The reliabilities of the computed tomography scoring system were high with an interclass correlation coefficient with 0.93 (design before 2002) and 0.98 (design after 2002) respectively.

Discussion

Glenoid loosening is the most important factor for long-term failure of TSA [10,11,12]. Factors for glenoid loosening include integrity of the cuff, type of glenoid wear (concentric, eccentric), technique of cementing, type of implant (pegged or keeled), metal back vs. cemented, and design features such as the glenohumeral mismatch [20]. With a mismatch of > 0, there is only a point contact between the glenoid and the humeral head. In reality, the humeral head will certainly deform the much softer material of the glenoid under load. This creates a small contact area in the form of a spherical surface. Thus, the bigger the mismatch, the smaller the possible contact area or the later it is reached under load. This fact leads to more durability of the bone-cement interface and hypothetically to less radioluceny [27]. The glenohumeral mismatch has been found to be relevant in a large multicenter study on conventional radiographs with a keeled glenoid, however several possibly cofounding factors have not been analyzed there [27]. Due to the multifactorial nature, isolating a single factor is difficult. In the here presented study glenohumeral mismatch on a pegged glenoid was the critical factor for increased radiolucency. Due to strict inclusion criteria and with presumably more sensitive evaluation methods using computed tomography, which also allowed to asses factors such as glenoid version and shoulder centralization and a better evaluation of glenoidloosenig/−lucency [32], this study is to our knowledge unique in the current literature.

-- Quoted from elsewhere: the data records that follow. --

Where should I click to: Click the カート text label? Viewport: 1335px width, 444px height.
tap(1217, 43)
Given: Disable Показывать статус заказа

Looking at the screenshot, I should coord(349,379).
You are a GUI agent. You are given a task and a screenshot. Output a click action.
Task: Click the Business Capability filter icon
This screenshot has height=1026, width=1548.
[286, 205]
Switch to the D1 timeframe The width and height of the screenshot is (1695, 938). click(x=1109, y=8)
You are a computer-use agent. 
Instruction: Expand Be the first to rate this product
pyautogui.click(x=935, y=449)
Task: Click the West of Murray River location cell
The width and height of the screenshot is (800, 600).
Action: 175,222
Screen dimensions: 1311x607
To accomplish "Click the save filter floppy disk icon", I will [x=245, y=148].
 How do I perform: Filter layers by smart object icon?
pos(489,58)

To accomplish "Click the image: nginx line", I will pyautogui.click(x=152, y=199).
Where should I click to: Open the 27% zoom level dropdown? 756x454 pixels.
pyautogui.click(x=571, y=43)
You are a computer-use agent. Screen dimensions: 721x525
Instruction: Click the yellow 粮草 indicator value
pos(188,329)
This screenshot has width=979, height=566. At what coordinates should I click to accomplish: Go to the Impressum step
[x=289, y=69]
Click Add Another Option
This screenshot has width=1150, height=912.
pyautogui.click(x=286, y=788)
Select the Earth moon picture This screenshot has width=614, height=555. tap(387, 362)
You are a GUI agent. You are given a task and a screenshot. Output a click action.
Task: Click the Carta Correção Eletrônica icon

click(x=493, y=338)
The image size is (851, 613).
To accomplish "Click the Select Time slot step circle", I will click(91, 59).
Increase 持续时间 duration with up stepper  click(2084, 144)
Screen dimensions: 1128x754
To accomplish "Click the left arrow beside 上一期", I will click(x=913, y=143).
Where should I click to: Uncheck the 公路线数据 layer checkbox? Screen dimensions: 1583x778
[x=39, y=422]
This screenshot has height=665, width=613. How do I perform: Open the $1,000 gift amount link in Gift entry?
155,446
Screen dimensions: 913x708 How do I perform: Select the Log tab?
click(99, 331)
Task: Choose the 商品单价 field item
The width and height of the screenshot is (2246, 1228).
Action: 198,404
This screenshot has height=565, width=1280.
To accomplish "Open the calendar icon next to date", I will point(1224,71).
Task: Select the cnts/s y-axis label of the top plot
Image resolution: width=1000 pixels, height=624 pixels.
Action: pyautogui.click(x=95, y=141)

Overall we could find radiolucency in 34 of 75 cases (45%) and radiographic loosening in seven shoulders (9.3%). Smaller glenohumeral mismatch correlated with poor radiographic performance and less clinical improvement in SVV and absolute CS. With a mismatch greater than 4.5 mm no radiographic loosening occurred in our cohort. If we compare the clinical outcome regarding the occurrence of any lucency, we could just see a statistical difference between the absolute CS postoperatively, which is lower when radiolucency occurs.

The strengths of our study include that an implant was used for which only the radius of curvature of the bearing was changed and for which the same humeral articulating components had been used. The radiographic measurements were made on computer tomography scans (CT-scans) by two independent observers, blinded to the clinical outcome. The strict application of inclusion and exclusion criteria resulted in a relatively small number of patients, which is a limitation of our study.

Because in the literature, there is no cut-off value for radial mismatch, we formed the group (mismatch < 4.5 mm vs. mismatch ≥4.5 mm) to distinguish between the two design versions of the prothesis. That allowed us to compare the two groups in terms of clinical and radiographically outcome, but of course this does not lead to the establishment of a critical value for radial mismatch.

There is no evidence that surgical technique as well as cementing technique has changed over time, but unconscious changes may have played a role, which makes it difficult to attribute all the differences in the results exclusively to the implant change. In fact in our hospital we had to change the cement in 2002 from Allofix® to Palacos® because first was not produced anymore. It is recognized that the patients with mismatch equal or over 4.5 mm had a mean follow-up which is substantially and significantly longer. With the unquestioned progressive nature of glenoid loosening [12] this strengthens and validates the interpretation of the improvement of our results using a mismatch of more than 4.5 mm. All other demographic data as age, sex, involved side, diagnosis and primary or revision surgery weren’t significant different in the two groups.

Conclusion

We conclude that a lower conformity of the radii of humerus and glenoid seems to improve the loosening performance in TSA. Perhaps critical values regarding the recommended mismatch need to be revalued and adjusted.